Part of what  Jesus’ response to the Sadducees reveals is that resurrection speaks of liberation and the reversal of human injustice. Our scriptures place widows within the realm of God’s preferential option for the most vulnerable; yet here she is treated like chattel, a possible means of continuing the family line.  Even her grief and loss is, in this instance, amplified and abstracted for the sake of debate.


For those longing for all those longing for consolation and peace, resurrection is a radical hope. Given our human experience of anxiety, loneliness, disappointment; those times when love is met with unkindness or control; and also the inevitability of our mortal prognosis,  then this hope is a matter of life and death, as well as life beyond death.


For Jesus, and in the letters, we see marriage as an earthly institution for the good of human beings - goods of faithfulness, mutual comfort and not just family life but the building up of community through generosity and compassion. It is a good commended alongside being single - through choice, circumstance and calling - as we seek to live in love of God and neighbour.


Resurrection is the entering into an eternal love - where there is no more suffering, crying, pain or death. Being caught up in such a depth of love can bring comfort; whilst here and now we treasure our earthy ways of loving. Loves which are fragile and tender, imperfect and evolving; the love of friends and siblings, parents and spouses.


In Jesus, we see love divine made perfect in our human weakness. He takes up his cross, bears the weight of our capacity to wound and be wounded. He takes all that separates us from God and others to his final breath. Like a seed, his life is buried in the ground, dying to bring forth new and abundant  life.


In him, love has the final word; in him all things are restored to Godself. Love’s redeeming work is done - where thy victory, o grave?


Jesus invites us to walk this way. To take up the cross in this life - and follow the way of new life. There we find love in community and intimacy beyond any human loving.  In Thessalonians we hear of several dimensions of this life.


There is the hope of being gathered together in this universal, peaceable, consoling love. Hard though it is to conceive, poets such as John Donne have given us a vision of life beyond darkness, dazzling, silence and noise of one equal light, one equal music.


There is also the lived reality of life on earth shaped by this heavenly hope: we are assured that God loves us in Christ Jesus; we are assured of salvation, the promise of healing and making whole; we are also assured of the Spirit being at work in us. So we hold onto eternal comfort, this good hope; but we also commit to the work of comforting the hearts of others, of strengthening them in what we say or do.


In Living Mr Williams finds his own way of putting into practice this purpose. Around him, we see others wanting to order their own lives - for the good of community or for self-interest, the blossoming of love or the shuffling of papers, expressing gratitude and sharing food.


As we gather to celebrate this Eucharist, we come in gratitude to share heavenly food in earthly bread. We eat for the laying aside of self-interest and the good of community. Here we pray that love blossoms making strangers, friends. Here there is sacrifice and joy, mystery, wonder and hope. Here our grief, pain and betrayals are transformed as we become restored penitants. 
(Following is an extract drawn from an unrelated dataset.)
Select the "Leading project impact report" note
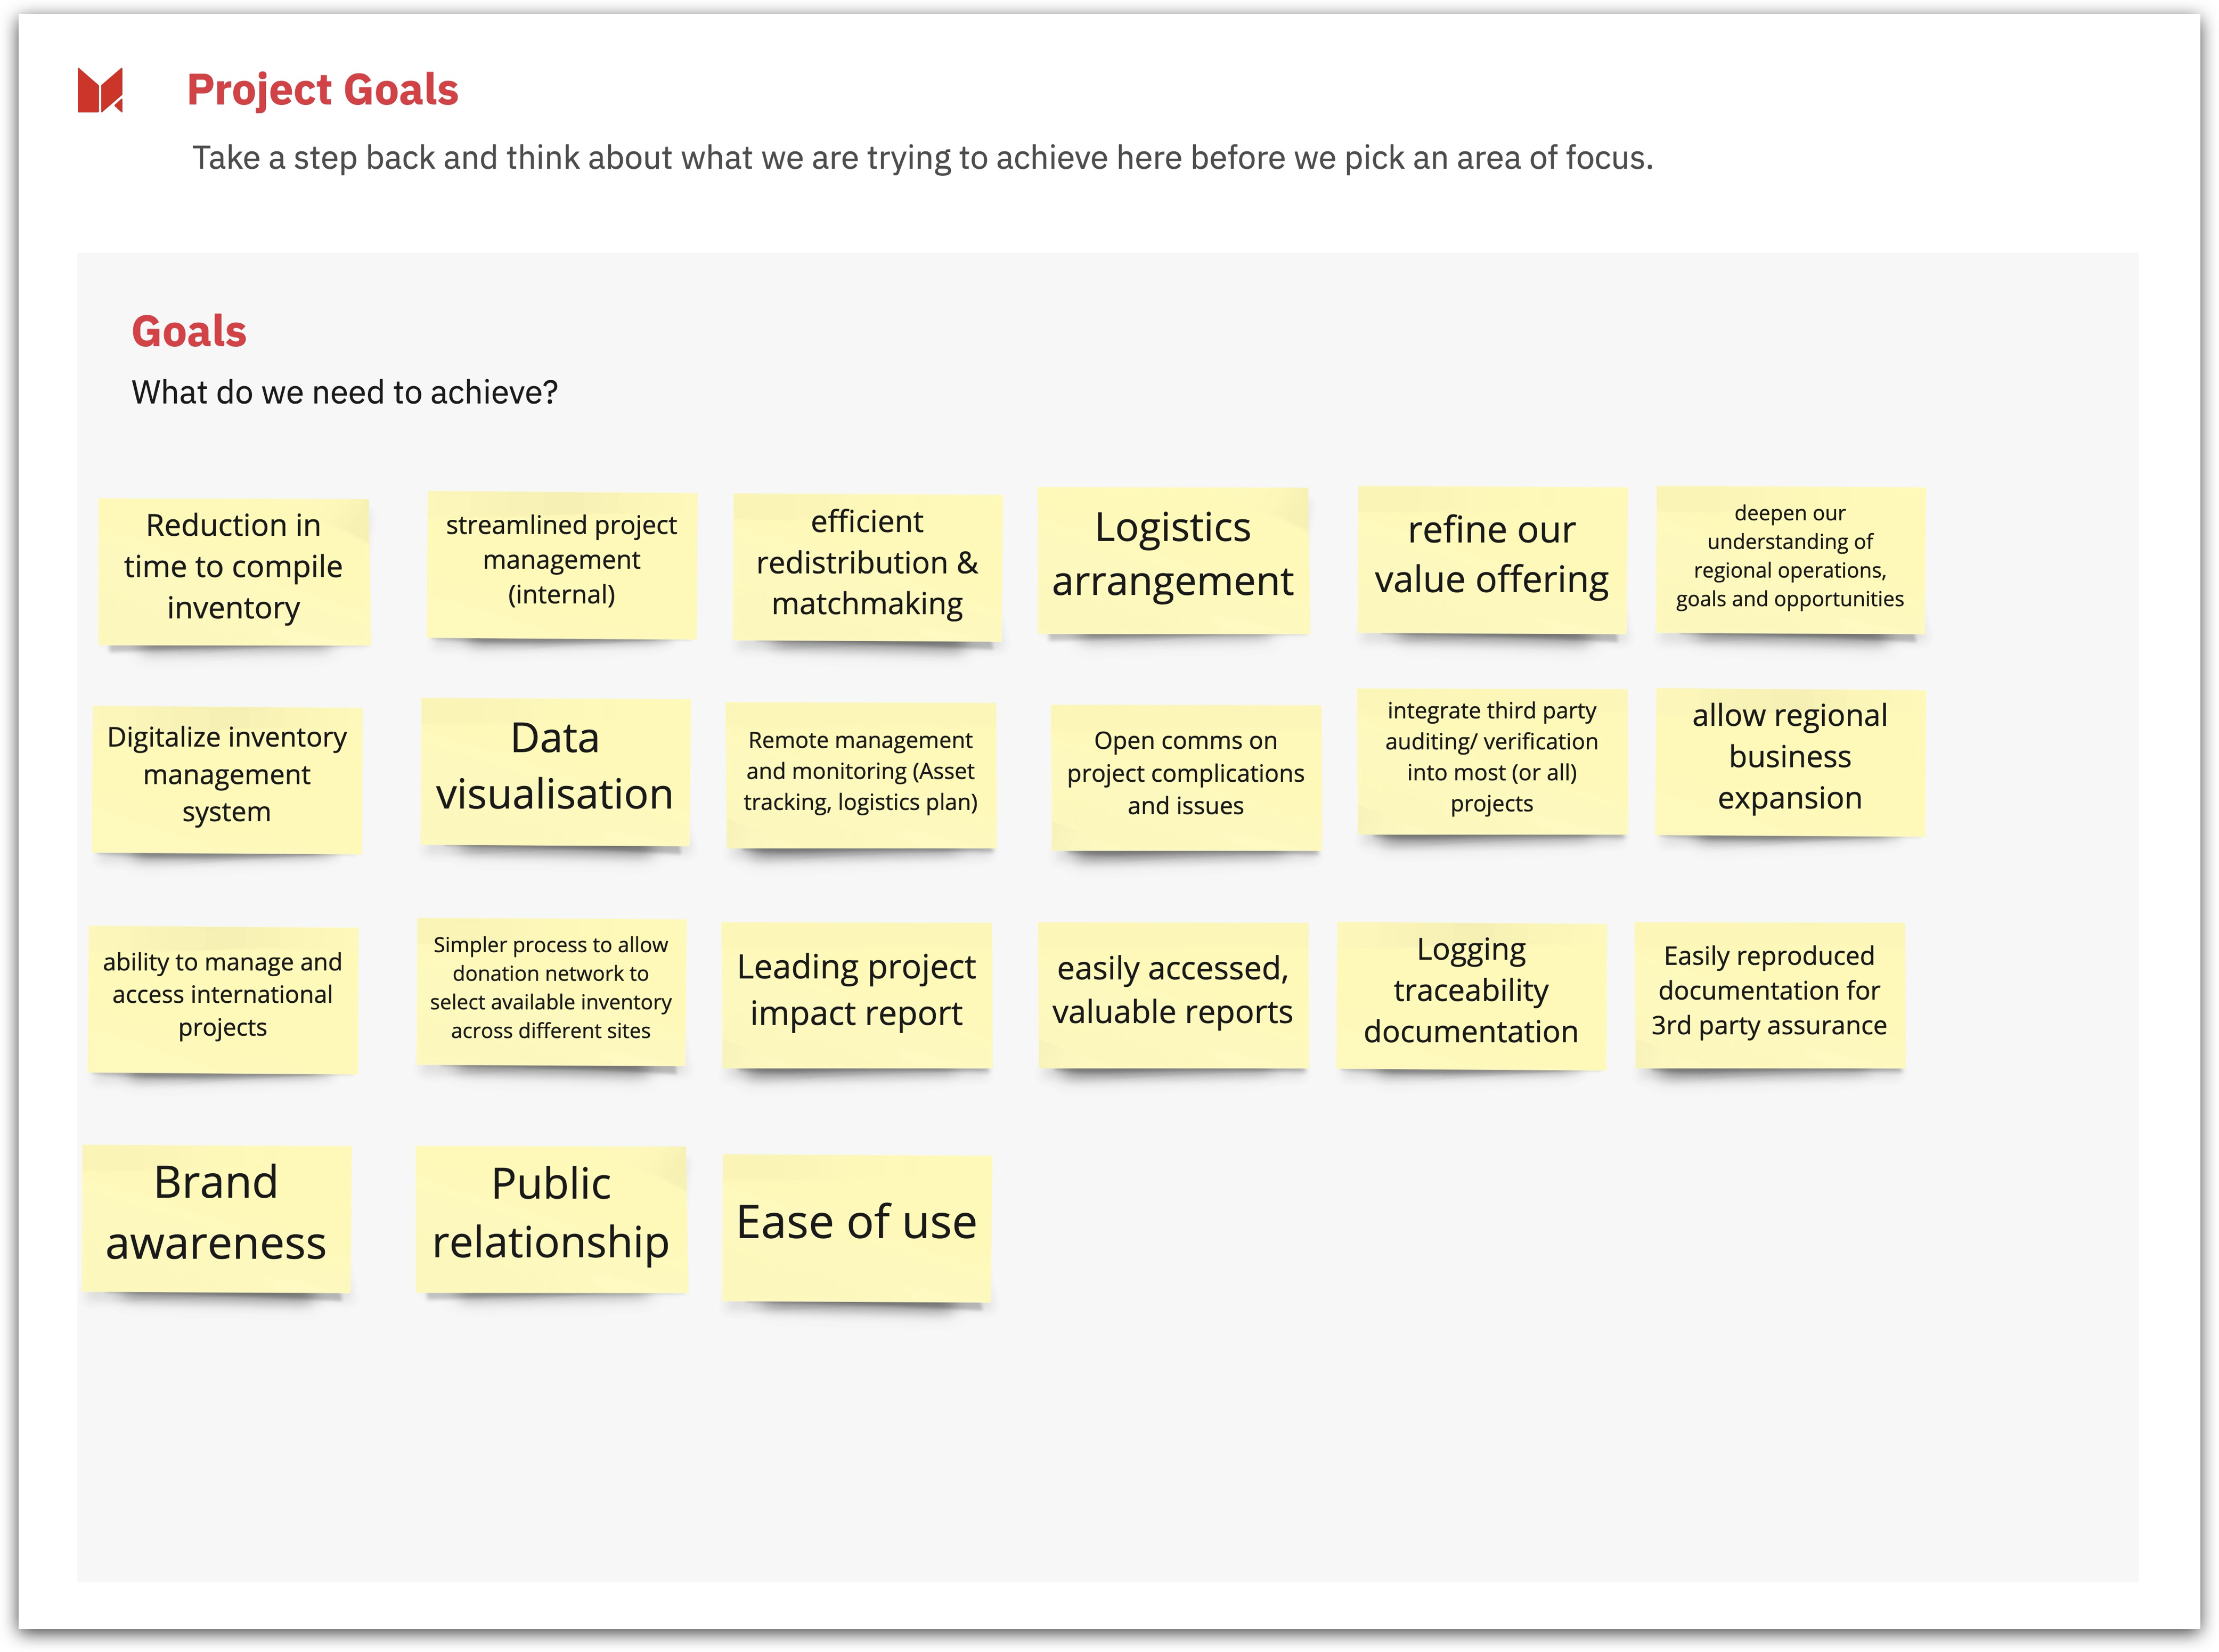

Here we are recalled to serve a Kingdom where no-one belongs to another; but where all are beloved of God. Here in a way, the patriarchy of the Sadducees' trick question dies. Before we eat together, we pray ‘thy kingdom come’. We pray that the radical hope of the gospel might make us free to live for others in love. 


We serve the God of the living. The great I AM who was and is and is to come. The one who makes all things new and whole and alive. The one who invites us to repent and grow and flourish.  In the power of the life-giving Spirit, we serve a living and loving God who came near to us in Christ Jesus.


Like Bill Nighy we know that death is going to happen; but we trust in a rather more radical exception than mere continuation; the exception is life eternal offered through God’s merciful and loving judgement. So we can declare, like Job, with confidence: I know that my redeemer lives and that we shall see our God here on earth and in the world to come.